Styling

Pracht optimizes style loading for CSS that exists at build time. Prefer CSS Modules, Tailwind, or plain stylesheets over runtime CSS-in-JS — especially on server-rendered routes.

Recommended Approaches

Any of these produce real CSS files that Vite tracks through its module graph. Pracht uses that graph to inject only the stylesheets a route actually needs — no unused CSS is sent, and the critical styles ship in the initial HTML.

  • CSS Modules — co-located, automatically scoped per file
  • Tailwind CSS via @tailwindcss/vite — utility-first, single generated stylesheet
  • Plain .css / .scss imports — global or module-scoped by convention
  • PostCSS pipelines (Open Props, Pico, etc.) — anything emitted as a static stylesheet
src/routes/home.tsx
import styles from "./home.module.css";

export default function Home() {
  return <h1 class={styles.title}>Hello</h1>;
}
vite.config.ts
import { defineConfig } from "vite";
import { pracht } from "@pracht/vite-plugin";
import tailwindcss from "@tailwindcss/vite";

export default defineConfig({
  plugins: [pracht(), tailwindcss()],
});

See Performance → CSS Per Page for how pracht maps routes to their transitive CSS dependencies.

CSS-in-JS — Use With Care

Runtime CSS-in-JS libraries like styled-components, Emotion, and goober work in a pracht app, but the framework currently cannot collect their runtime-generated styles and inline them into the server-rendered HTML.

Route mode CSS-in-JS support
spa (CSR only) ✅ Works — styles are injected on the client after mount
ssr / ssg / isg ⚠️ Flash of unstyled content until hydration catches up
💡

On server-rendered routes, runtime CSS-in-JS produces HTML without the matching <style> tags. The page paints unstyled, then re-paints after hydration — a noticeable flash, and not good for Core Web Vitals.

Guidance: pick a build-time approach (CSS Modules, Tailwind, plain CSS) for any route that runs on the server. Keep CSS-in-JS for SPA-only routes if you really want it.

CSS Modules Walkthrough

CSS Modules scope class names to their file by default. Import the module and reference classes from the resulting object:

src/routes/home.module.css
.hero {
  padding: 4rem 2rem;
  text-align: center;
}

.title {
  font-size: 2.5rem;
  font-weight: 700;
}
src/routes/home.tsx
import styles from "./home.module.css";

export default function Home() {
  return (
    <section class={styles.hero}>
      <h1 class={styles.title}>Welcome</h1>
    </section>
  );
}

Vite generates unique class names at build time (e.g. _hero_1a2b3), so styles never collide across routes. The framework automatically injects only the CSS files used by the current route and its shell.

Tailwind CSS Setup

Install Tailwind's Vite plugin and add it alongside the pracht plugin:

pnpm add -D @tailwindcss/vite tailwindcss
vite.config.ts
import { defineConfig } from "vite";
import { pracht } from "@pracht/vite-plugin";
import tailwindcss from "@tailwindcss/vite";

export default defineConfig({
  plugins: [pracht({ /* ... */ }), tailwindcss()],
});

Import Tailwind in your global CSS or shell:

src/styles/global.css
@import "tailwindcss";

Tailwind classes work in any route regardless of render mode — the generated stylesheet is a static asset that the framework includes in the HTML.

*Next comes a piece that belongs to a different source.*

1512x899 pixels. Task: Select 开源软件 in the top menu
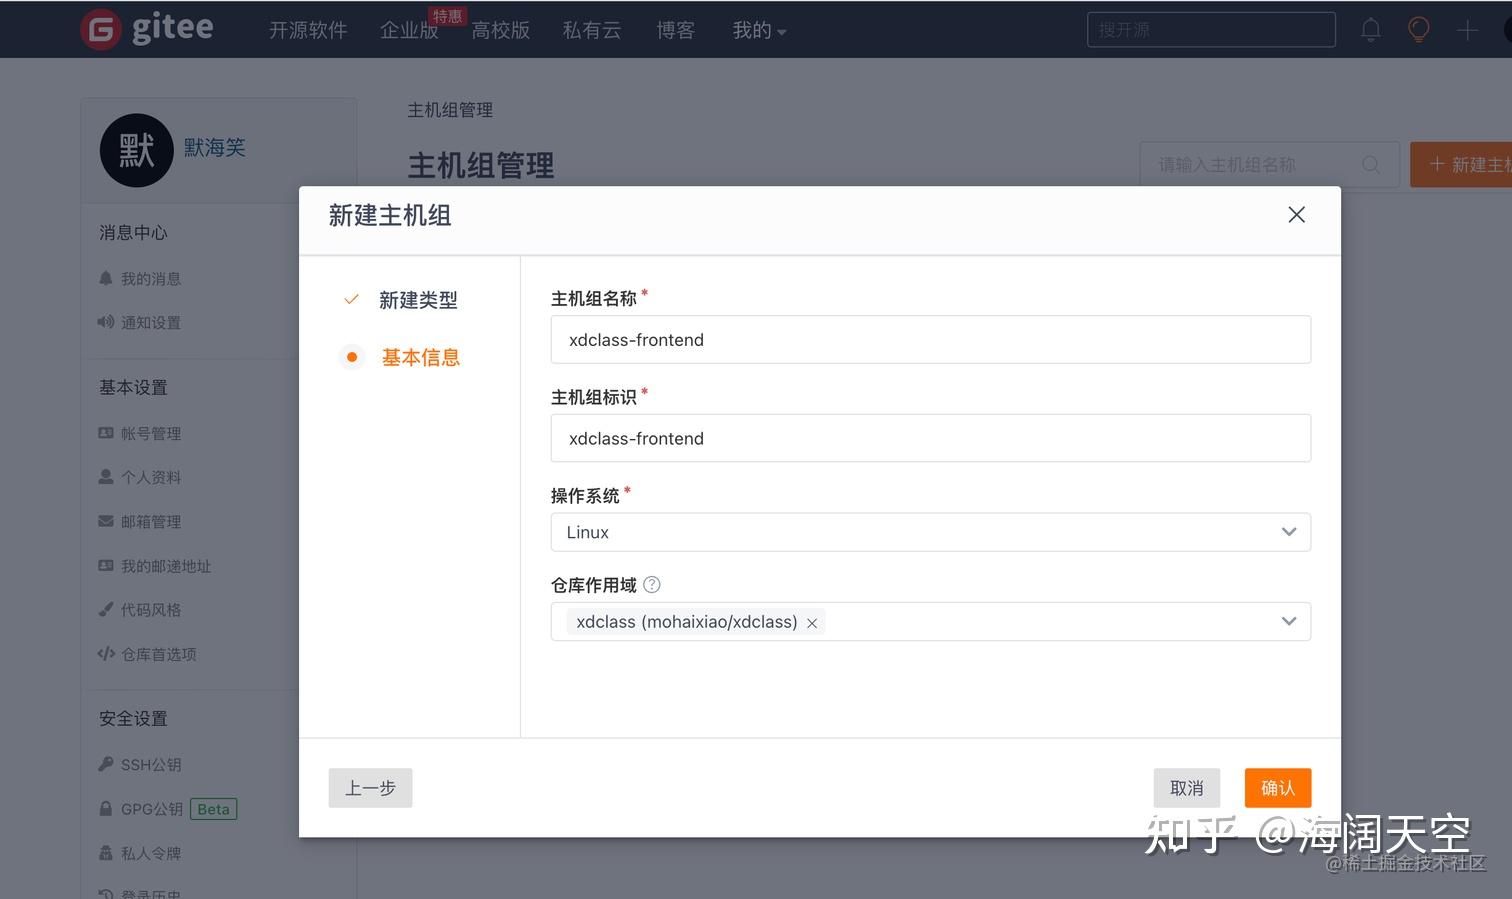pyautogui.click(x=307, y=30)
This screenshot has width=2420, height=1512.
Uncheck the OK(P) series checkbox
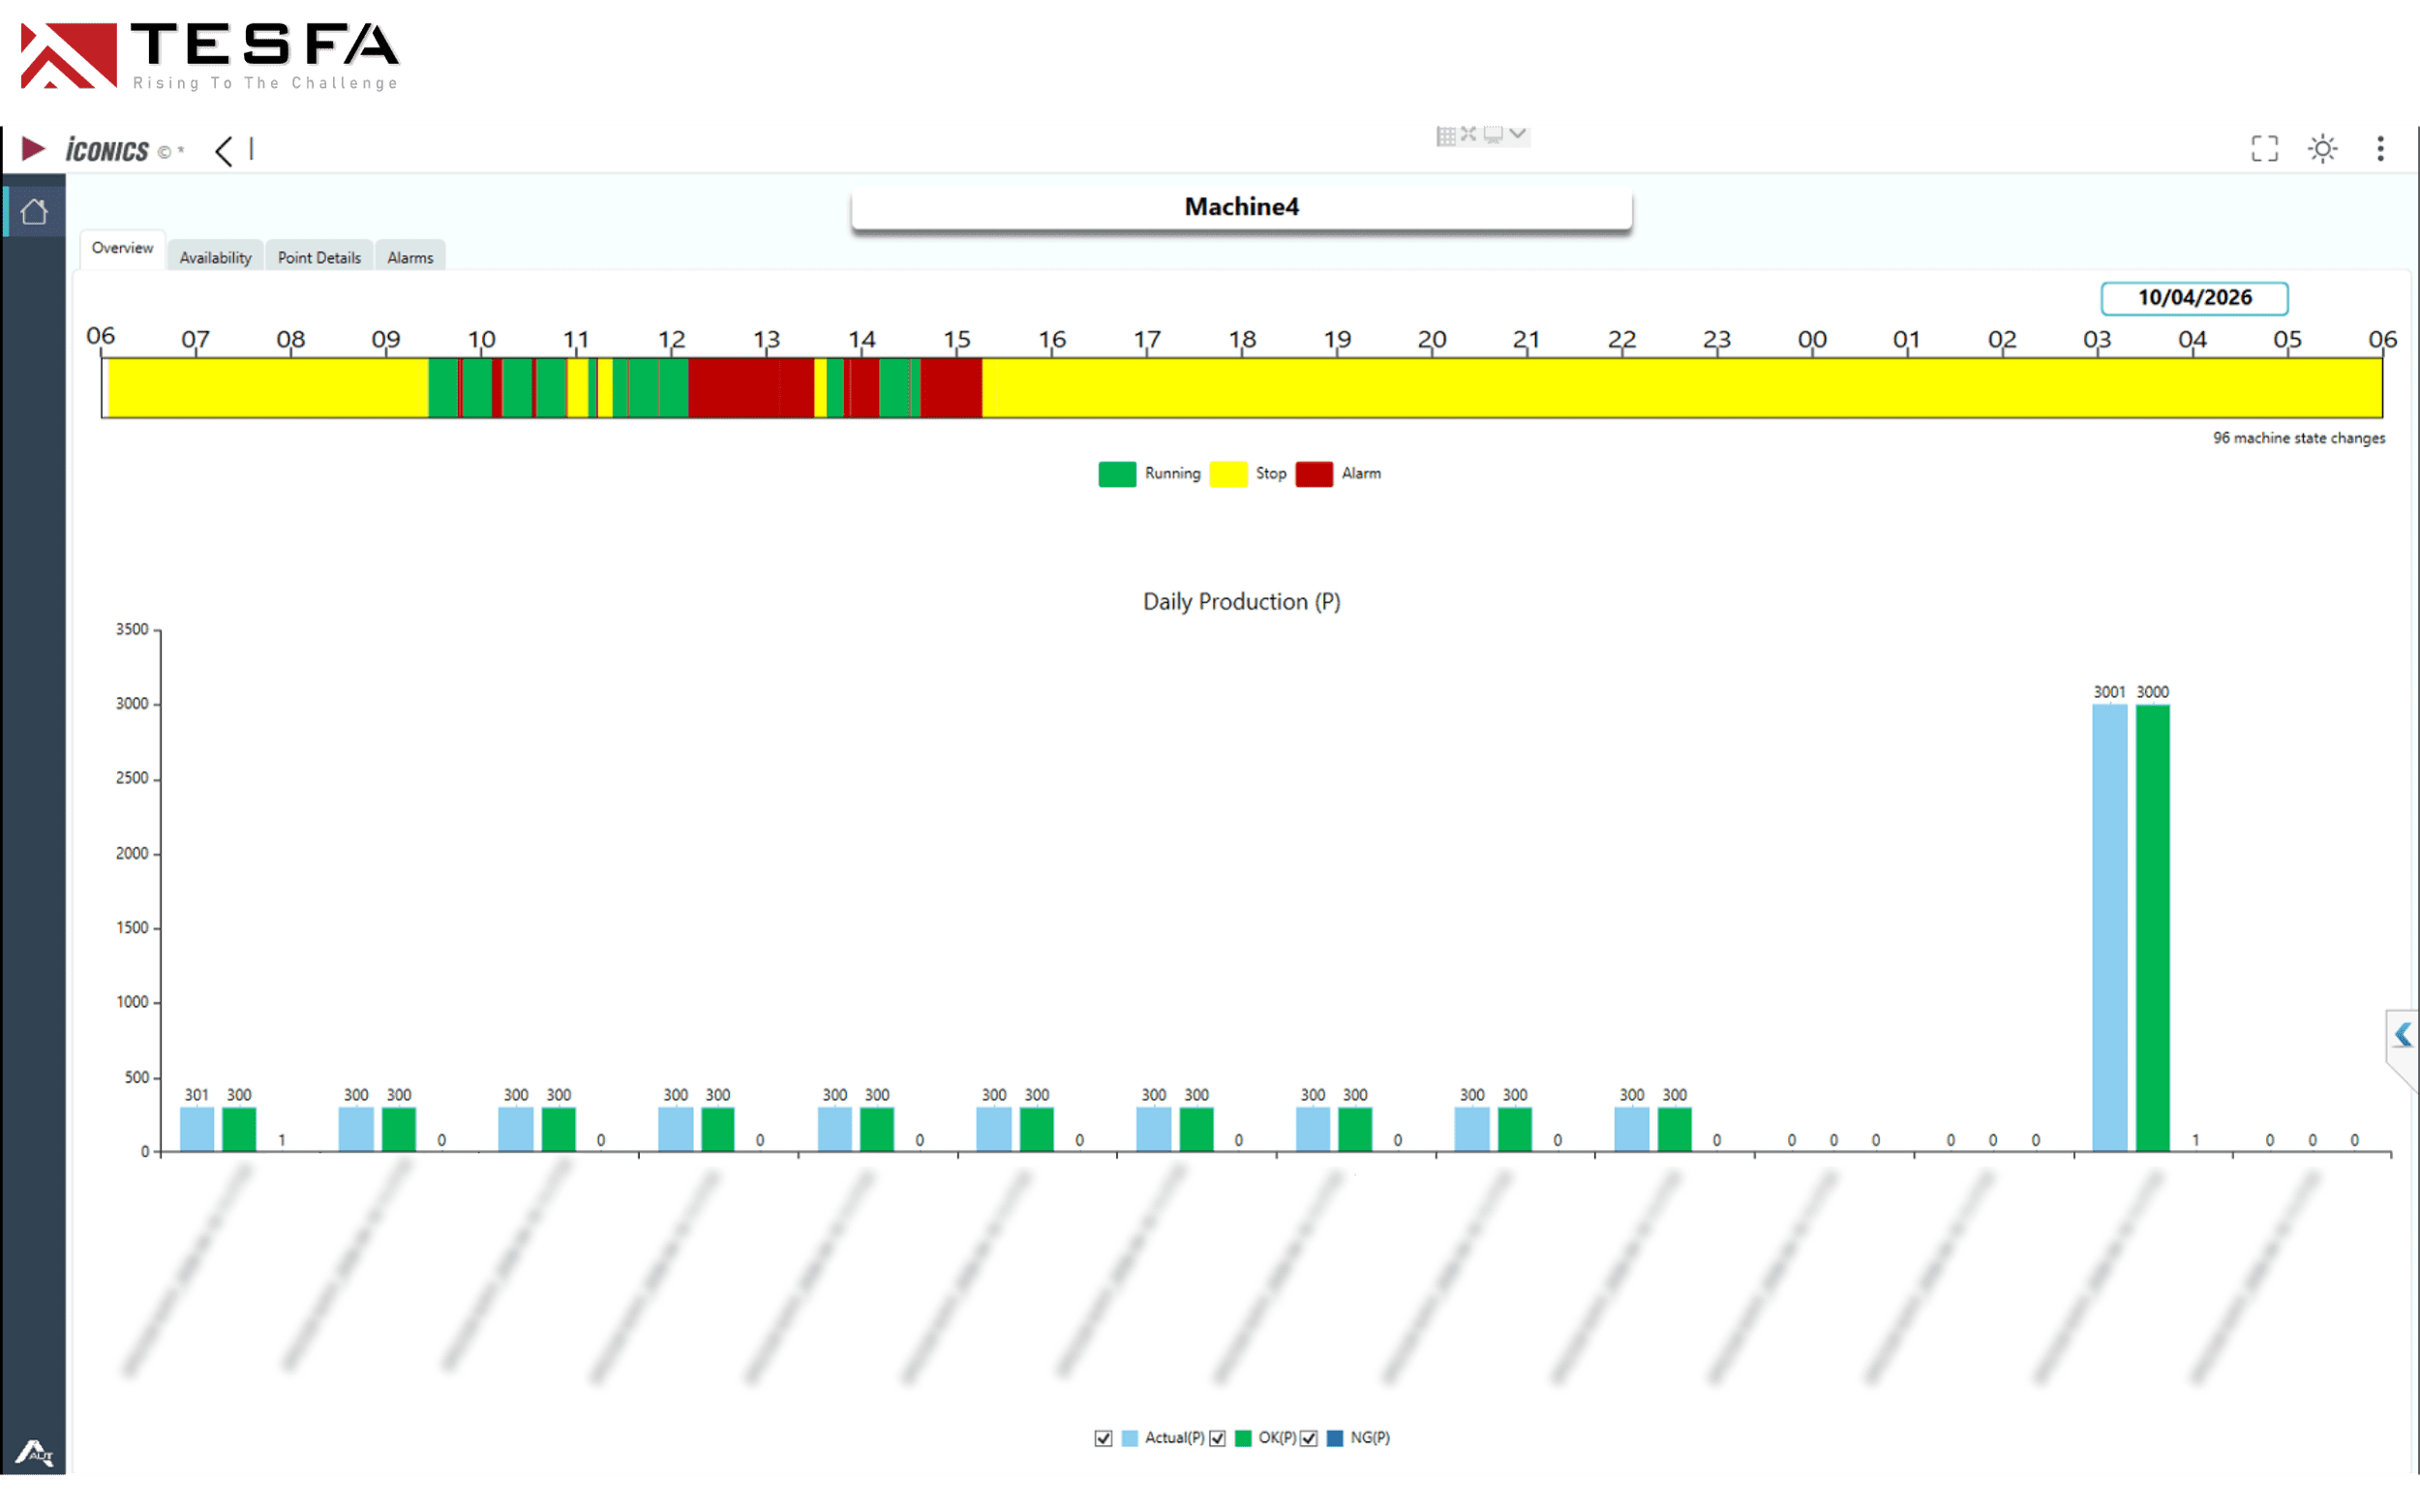(x=1217, y=1438)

CSS-in-JS Trade-offs for SSR

Runtime CSS-in-JS libraries generate styles in JavaScript at render time. This creates a fundamental SSR problem:

  1. Server renders HTML without matching <style> tags
  2. Browser paints the unstyled HTML
  3. Client-side JavaScript runs and injects styles
  4. Browser repaints — visible flash of unstyled content (FOUC)

This hurts Core Web Vitals (CLS) and perceived quality. For SPA routes (client-only), CSS-in-JS works fine. For server-rendered routes (SSR/SSG/ISG), use build-time CSS instead.

Future Work

First-class CSS-in-JS support — where pracht extracts critical styles during SSR and inlines them into the HTML — is contingent on upstream work tracked in pracht#30. Once that lands, runtime CSS-in-JS libraries will have a path to render without a flash on server-rendered routes, and this recommendation will be revisited.

Until then, reach for CSS Modules or Tailwind first.